Sandra Christenson (pictured at center), a University of Minnesota professor emeritus who helped develop and lead ICI’s Check & Connect student engagement program, recently published a second edition of her handbook on student engagement research. Christenson also recently received the University’s prestigious Outstanding Achievement Award.
The new edition, edited with Amy L. Reschly, provides insight on how educational psychology promotes positive youth development that carries into students’ adult lives, beyond high school.
“We could see that all these engagement concepts were still critically important for students in college,” she said. “When you have solid academic, behavioral, social, and cognitive skills, you can go on in life, set goals, and achieve. All those things you dream about might actually be very possible.”
Moving at-risk students from motivation to true engagement in their academic lives has been Christenson’s life’s work.
“Motivation is the ‘I want to.’ It is building the desire for something to happen,” said Christenson, who retired in 2016 after a distinguished career in educational psychology. “Engagement is when you have the cognitive piece, when the student says, ‘I can do it. I’m willing to put forth the effort, even in a challenging situation, to figure it out.”
Getting students to that point takes listening to them and finding out what is meaningful to them, and developing a relationship, she said.
“There is something about a relationship being built over time that makes a student want to avoid disappointing their mentor,” she said. “I’ll never forget one student I worked with in the mid-1990s. He said, ‘I thought you’d go away, but here we are two years later and I realize you care about me.’ You know what? He started doing better in school.”
A chapter in the new handbook, written by Christenson’s daughter Elyse Farnsworth, an assistant professor at Minnesota State University, Mankato, explores the critical link between hope and student engagement.
“Elyse was interested in contributing a chapter on hope because she’s been conducting research on relationships and the four student engagement types (academic, behavioral, affective, and cognitive). I deferred to my colleagues to decide whether to include the chapter and to edit it, but when I finally read it after publication, I loved it and thought we need to explore this more. I speculate now that we were building hope in our students through the Check & Connect model, but we never measured it, so I’m exceedingly interested in learning more about that concept.”
The handbook also has a chapter on hope as an aspect of psychological capital, another area that Christenson would like the field to explore more, she said.

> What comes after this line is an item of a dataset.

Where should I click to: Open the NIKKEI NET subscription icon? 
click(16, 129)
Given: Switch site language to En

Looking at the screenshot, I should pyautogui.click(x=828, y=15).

“Hope is a strategy, and a critically important one,” she said. “It may be the necessary bridge between motivation and engagement. Through Check & Connect, we saw some kids who were not even willing to try. They had learned hopelessness. Hope can be that bridge between ‘I want to’ and ‘I’m willing to make the effort.’ And we know that once there is action, it’s a new ballgame for kids.”
Eileen Klemm, the ICI program manager who has led Check & Connect since 2017, said Christenson remains a champion of the program, often connecting the ICI team with researchers and school representatives who want to learn about the program.
“Sandy was one of the original developers of Check & Connect, and she always stressed how important it was that they were able to spend the first full year of the five-year grant just working with Minneapolis Public Schools to really explore how to address the disproportionate number of students with disabilities who were dropping out,” Klemm said. “Whenever I talked to her, she would say it all comes down to relationships, and they were able to build those relationships with the schools and then build this program, which is all based on the relationship between the mentor and mentee.”
In addition to her post-retirement writing – she’s currently working on another book for parents and mentors that will focus more exclusively on hope – Christenson volunteers for a number of community causes, including responding to climate change and creating affordable housing. She and her husband, Jim, both 76, also enjoy traveling and occasional hikes.
“Legislators hear from me,” she said. “We’re very lucky in that we are healthy and can travel a lot. Retirement is the world’s best thing if you do have the gift of time. It’s just like the concepts in the student engagement model – what choices are we going to make?”